5 interesting things (13/12/2015)

Systemml – distributed and declarative machine learning platform. Looks like a promising project which now joined Apache Software foundation and was initially developed by IBM. I wonder how it will influence the development of Spark MLLib.


Monopoly as Markov Chain – I guess I am developing a fetish to Markov chains. Although this model is not always realistic (so as in this case..) it is amazing what we can get out of it and the approximate simulations we can create. This post simulates a Monopoly game using Markov chains and does a very interesting job. Monopoly is linear in the sense that you must move according to the dice and the choices you make are limited (buy or don’t buy). In contrast to backgammon where you also have strategy involved and therefore it is a better choice to model it with Markov chains.


Vocabulary – “Python Module to get Meanings, Synonyms and what not for a given word”. This module brands itself as an alternative to NLTK presenting data about meaning, synonyms, antonyms, part of speech, pronunciation, etc with a leaner approach and more pythonic approach. I don’t know if is as good and NLTK or will evolve there but it sure looks like an alternative worth checking.


Probability recap – If you forgot probability class from university this will probably be a good recap. However, if you work as a data scientist you probably used those daily. But code visualization, good examples and good way to share your knowledge with other colleagues.


What we talk about when we talk about distributed systems – for once a non misleading title. Thinking about the distributed systems course I took on grad school this would have been a great introduction.



5 interesting things (1/12/2015)

Improving My CLI’s Autocomplete with Markov Chains – Markov chains are the basis for many auto-complete algorithms we know and use on daily basis, e.g keyboards on mobile devices. In this case it is a developer hack to improve auto-complete in a development tool. It is always nice when theory comes to life.


10 more lessons learned from building Machine Learning systems – slides of a presentation by Xavier Amatriain, VP Engineering at Quora (previously Director Algorithms Engineering @Netflix). Very insightful presentation (I would of loved to hear the full one).
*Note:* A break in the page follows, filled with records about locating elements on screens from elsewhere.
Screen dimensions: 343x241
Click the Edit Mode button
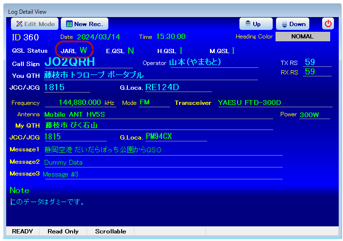click(34, 24)
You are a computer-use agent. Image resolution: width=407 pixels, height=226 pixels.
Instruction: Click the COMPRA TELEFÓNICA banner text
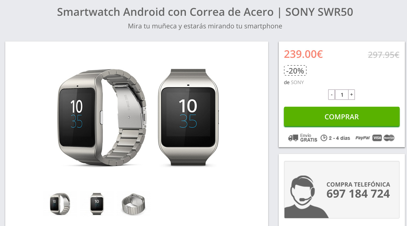(358, 184)
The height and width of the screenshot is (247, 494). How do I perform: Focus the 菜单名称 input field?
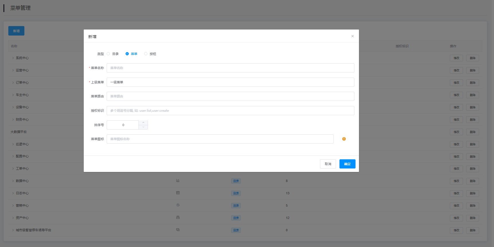coord(230,68)
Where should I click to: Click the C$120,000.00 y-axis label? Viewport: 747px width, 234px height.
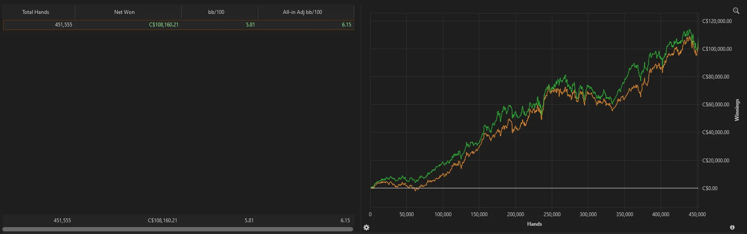(717, 21)
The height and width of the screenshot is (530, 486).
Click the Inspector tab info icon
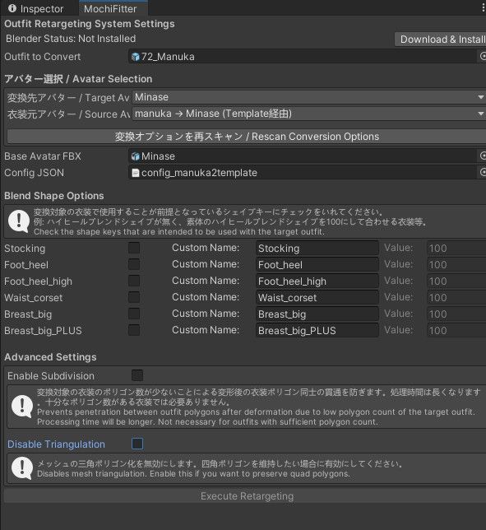tap(12, 8)
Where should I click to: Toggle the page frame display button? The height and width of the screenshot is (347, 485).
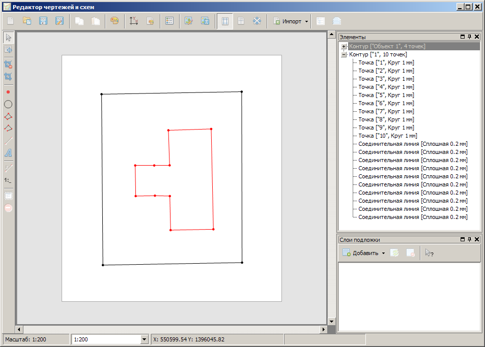tap(224, 21)
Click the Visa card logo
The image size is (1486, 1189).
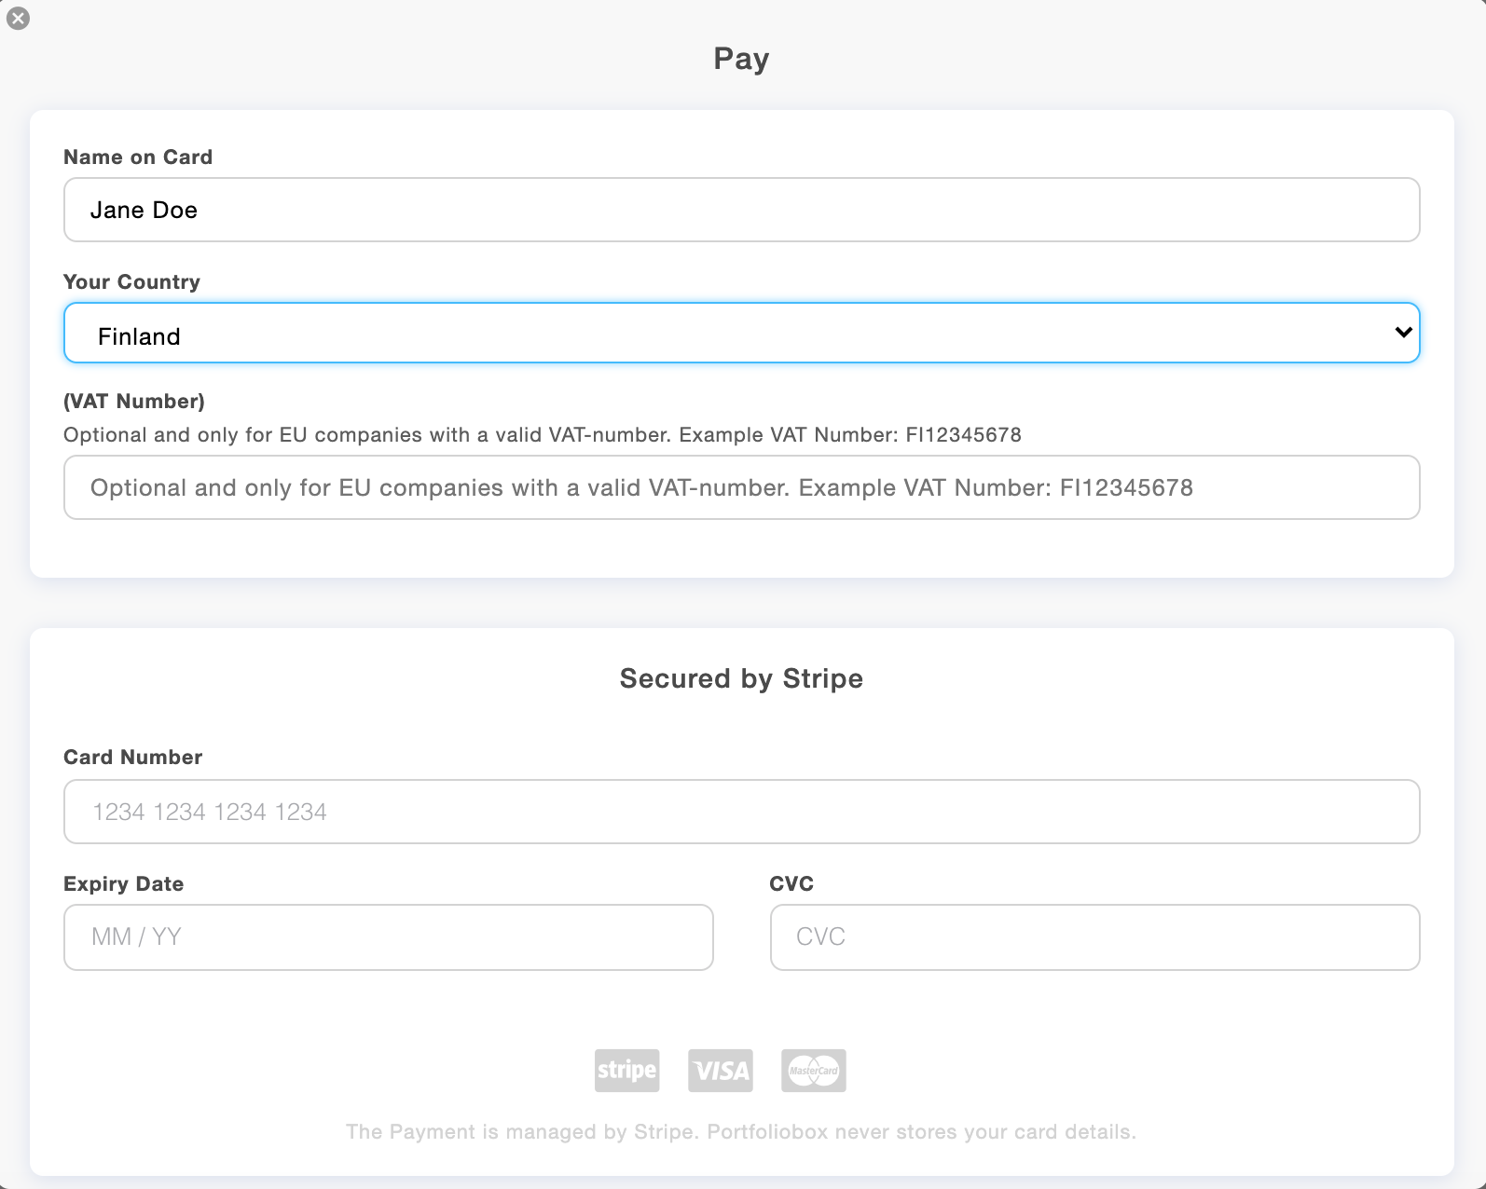[721, 1070]
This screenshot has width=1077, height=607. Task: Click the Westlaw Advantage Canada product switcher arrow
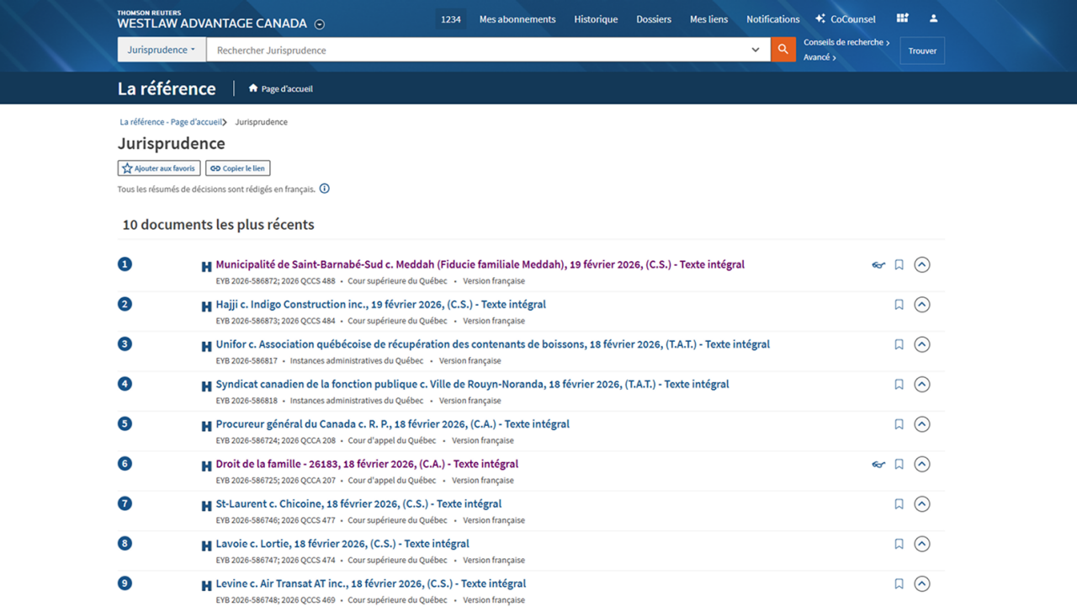pyautogui.click(x=320, y=24)
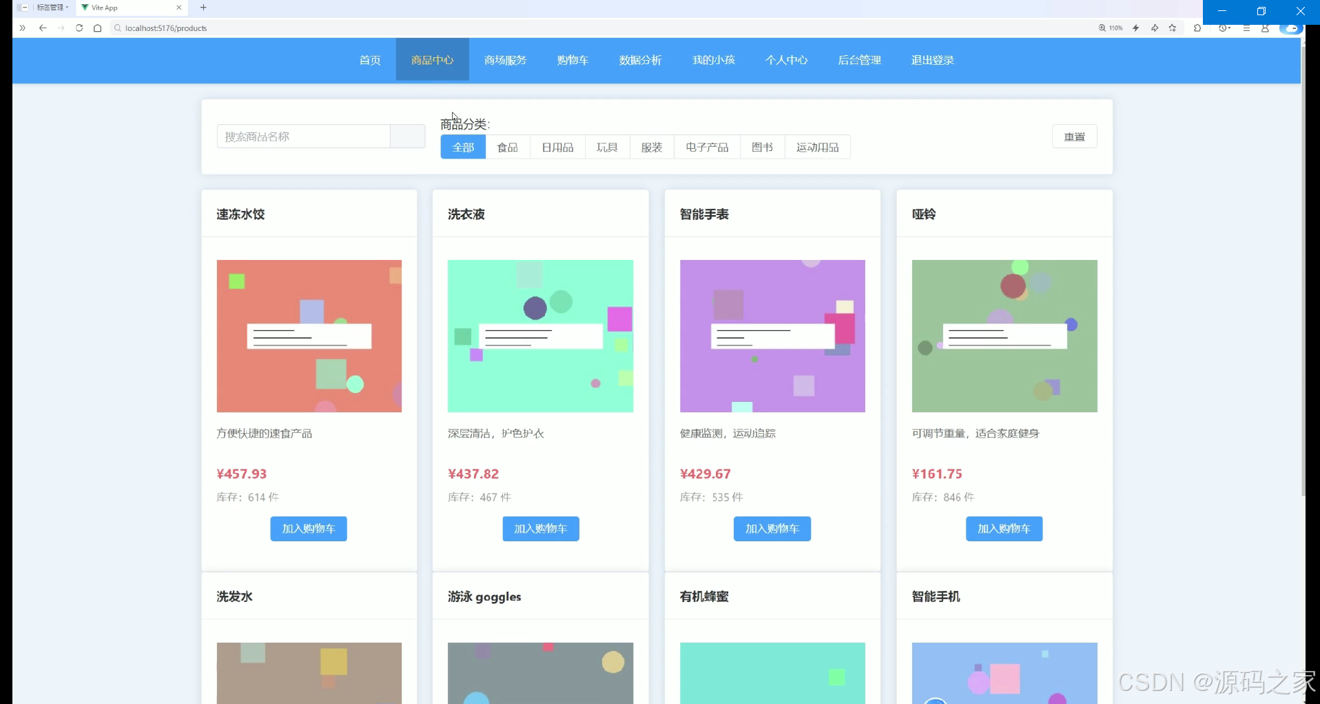Open the browser extensions puzzle icon
Image resolution: width=1320 pixels, height=704 pixels.
point(1198,28)
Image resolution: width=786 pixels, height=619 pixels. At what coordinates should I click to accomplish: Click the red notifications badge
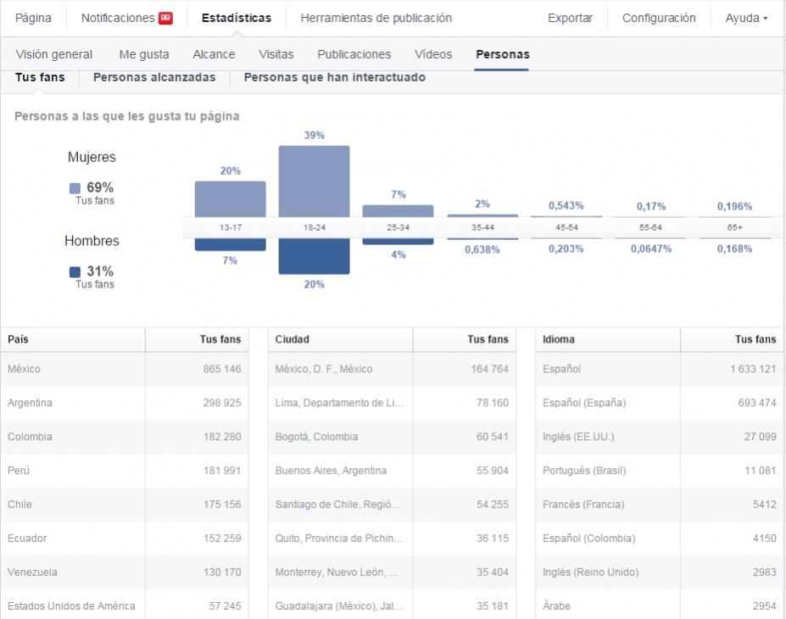click(165, 18)
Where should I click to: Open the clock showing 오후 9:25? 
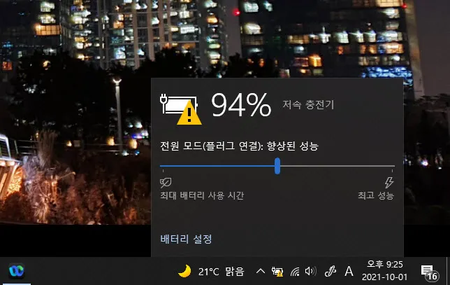point(384,270)
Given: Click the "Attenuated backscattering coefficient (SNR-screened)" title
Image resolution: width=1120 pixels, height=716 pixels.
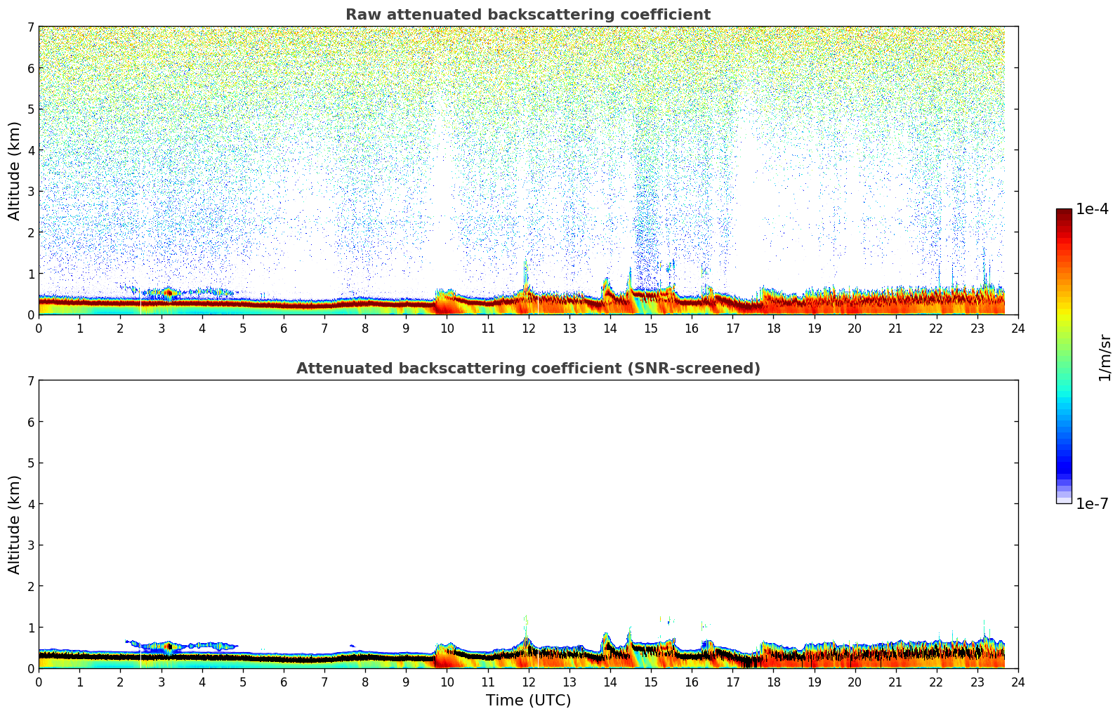Looking at the screenshot, I should 527,369.
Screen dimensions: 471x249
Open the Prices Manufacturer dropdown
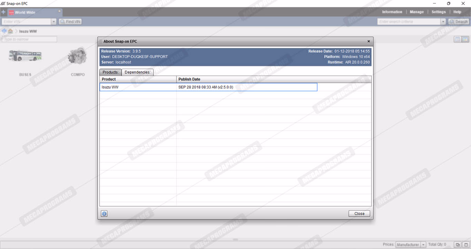point(423,245)
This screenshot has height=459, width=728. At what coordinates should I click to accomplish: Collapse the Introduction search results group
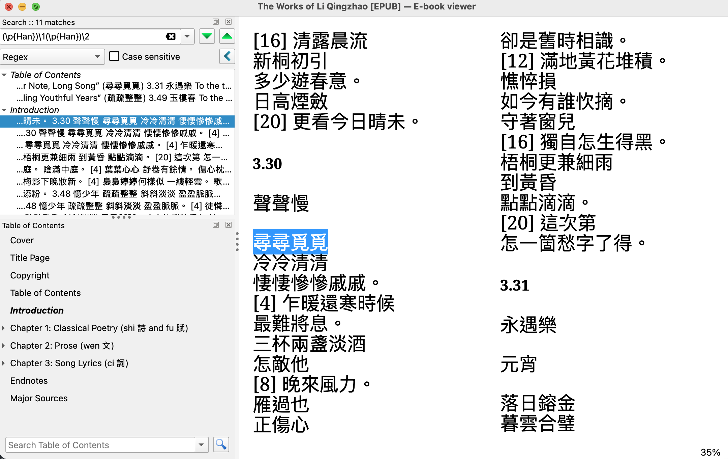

The name refers to a lecture by Amatriain called “10 lessons learned from building Machine Learning systems”  exactly a year before).



Beyond One-Hot: an exploration of categorical variables – It is not all about numbers.. in many cases features are not numeric. If we are lucky – features will be binary – has \ does not have a symptom, spam \ not spam or ordinal – amount of pain a patient experiences, etc. But sometimes it is neither – e.g a state, color, etc. What then? this post compare several techniques to deal with categorical variables. While it is very basic it well explained (although examples would have helped) and it can give a great intuition for someone who faces those problems for the first time.


Bandit Algorithms for Bullying – Getting More Lunch Money – this post explains bandit algorithm using very common, easy to understand example. However, I would build the post a bit different. There is a lot of text telling the story comparing to the scientific parts. In my opinion the scientific parts should be emphasized a bit more (bold text, bullets, etc.)


C.H.I.P vs Pi zero – The new Pi zero made a lot of buzz in the last week offering a computer for 5$. However, Pi zero is not the only player in the field of sub 10$ computers. This post compares Pi zero and C.H.I.P spec and abilities. There are many comments saying the comparison is biased towards C.H.I.P (ignoring shipping costs, unfair comparison of cable costs, reputation, etc.) but overall I think it is worth reading.